2)         All persons diagnosed with early syphilis or antibiotic-resistant gonorrhea or chlamydia or any person treated for gonorrhea or chlamydia at a clinic of the Local Health Department shall be interviewed by the Local Health Authority, Designated Agency or the Department, where applicable.  "Early syphilis" means primary, secondary or early latent syphilis of less than one year's duration.

 

3)         All persons diagnosed with chlamydia and/or gonorrhea in the private medical sector shall be interviewed as resources permit and within the discretion of the Local Health Authority, Designated Agency or Department, where applicable.

 

4)         All cases interviewed shall be asked to provide the names and any available identifying information regarding their sex contacts.

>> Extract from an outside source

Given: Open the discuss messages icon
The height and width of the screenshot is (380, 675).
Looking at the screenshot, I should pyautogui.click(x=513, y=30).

Persons refusing to name their sex contacts shall be strongly encouraged to self-refer such contacts for testing and treatment, if necessary.

 

5)         Those contacts determined by the counselor to be at significant risk of infection, based on high or increased risk behavior and activities, shall be investigated.

 

6)         Interviewing and counseling of STD cases and contacts shall be conducted in person, in a private manner, and shall be documented on epidemiologic records furnished by the Department.

 

7)         Counselors shall follow the guidelines and standards described in Section 697.300 of the AIDS Confidentiality and Testing Code (77 Ill. Adm. Code 697).

 

8)         All records regarding cases of STDs, contacts to cases of STDs and all information collected in investigations and interviews pursuant to this Section shall be confidential, and shall at all times be maintained in the same manner as those maintained for reported cases of STDs.